Photography is an expensive industry, with equipment and software not coming cheap. But what if you could just use your iPhone? We spoke to a sports photographer who does just that.
When you’re a photographer, getting the perfect shot is important. Finding the perfect moment, the perfect subject, the perfect lighting and the perfect timing are constant struggles.
But software and apps in recent years have meant perfection is no longer the ultimate, merely just one of many ingredients to a satisfactory shoot.
Sharing images, spreading your name and consistently enhancing your portfolio can now prove just as important. With Instagram, it has never been easier.
“I loved Instagram, I liked being able to share shots immediately with fans,” said Brad Mangin (@bmangin), a professional sports photographer in the US who has covered everything from Major League Baseball to PGA tournaments throughout the country.
“Back in 2012 I thought it would be fun to try using my iPhone,” he told me, now four years down the line and at the centre of a photography revolution.

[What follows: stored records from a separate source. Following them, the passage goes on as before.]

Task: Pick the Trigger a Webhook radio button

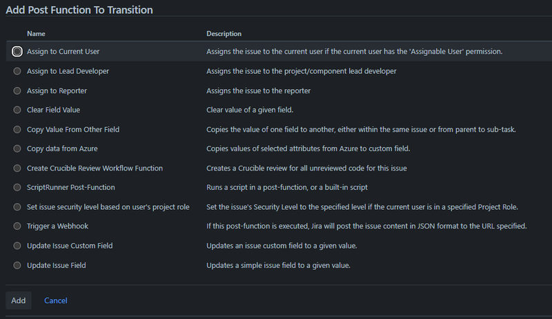Action: [17, 226]
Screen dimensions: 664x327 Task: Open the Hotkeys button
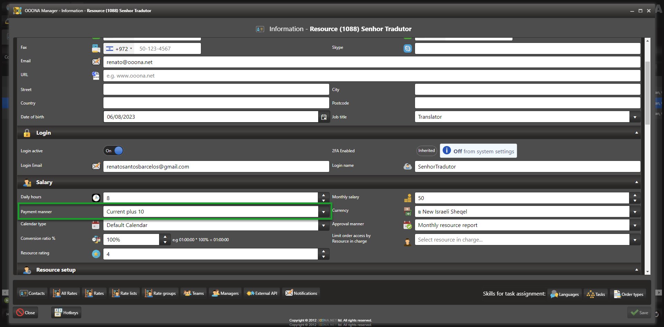(66, 313)
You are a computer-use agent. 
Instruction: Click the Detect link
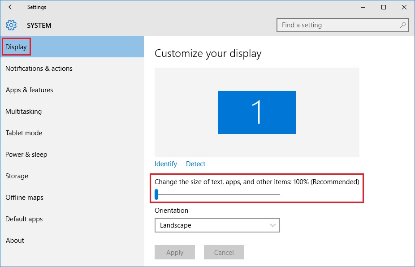[x=195, y=164]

That revolution has seen him publish a book, Instant Baseball, solely consisting of images he snapped using his iPhone 4s back in the day.
Now using the iPhone 6s, Mangin travels around with the PGA tour for colour shots, with the accessibility a smartphone gives you offering something far more powerful and better than any DLSR cameras can.
“I’m less intrusive, less intimidating [than people] with load cameras, tripods and drives,” said Mangin, who is based in California. This suggests some people are now so used to smartphones being around them, they can act more natural when Mangin is looking for an opportunistic shot.
“It’s awesome. As long as you know the limitations, don’t shoot tight action pics, then it’s fun. When I’m working for PGA tour they have their own staff photographers who are great, the best at what they do, with real big camera lenses capturing some seriously good shots. They do that, my job is to do what I do.”
In the four years since Mangin began working with the iPhone, a lot has changed, both in the hardware and software he relies on. Only using the native camera app, Instagram and Snapseed, he has seen file sizes and manipulation tools skyrocket in recent years.
“In 2012, Instagram wasn’t great, you couldn’t dial in the filters,” he said. “It was great to use but it hadn’t got the levels you might want. Now it’s a million times better. You can dial in everything, and there are brilliant editing tools I use a lot now.
“The iPhone, too, is way better. Files are way bigger, the quality is improved. Now you might have to crop a little because the file size is so big! When I look at now compared to 2012 there’s a world of difference. Today’s stuff looks amazing.”
Mangin’s work has proved immensely popular, too. Apple has since used his work to promote the iPhone in advertisements, with one such project, in particular, showing how far the industry has come.
An Apple campaign called ‘Shot on iPhone 6’ saw an image Mangin took, the day the device was released, make waves.
“It’s pretty crazy how things work,” Mangin wrote at the time. “I shot games at Monte Vista High School for my first newspaper job. The lights were bad and we were shooting black and white film that we developed forever in the darkroom just to get a faint image to try and make a decent print for the Saturday morning paper.
“Fast forward 27 years later and I am shooting a colour portrait on the same field with a freaking phone that gets published full page on the back cover of Sports Illustrated!”
Why an iPhone? Sony devices have better cameras, Samsung’s Galaxy Edge range are improvements on Apple’s flagship, too.
“Well… almost every photographer on the planet that I know uses Macs,” he told me.
“I grew up using Apple, when I was younger it was thought that creatives use Apple, geeks use PC. So it came from there.”
Of course, it’s not just an iPhone that Mangin packs in his case, with his baseball coverage also including his 400mm f/2.8 DLSR, which he spent $12,000 on as he shaped it into what he needed. Will the iPhone eventually render such a costly device redundant?
Not a chance, according to Mangin, as they both operate in two completely separate worlds. “It’s not going to happen, it’s not mathematically possible to get what I can from my 2.8 out of an iPhone, it will never happen.”
Instead, smartphones will increase the number of amateur photographers, which, in theory, makes professionals even more valuable.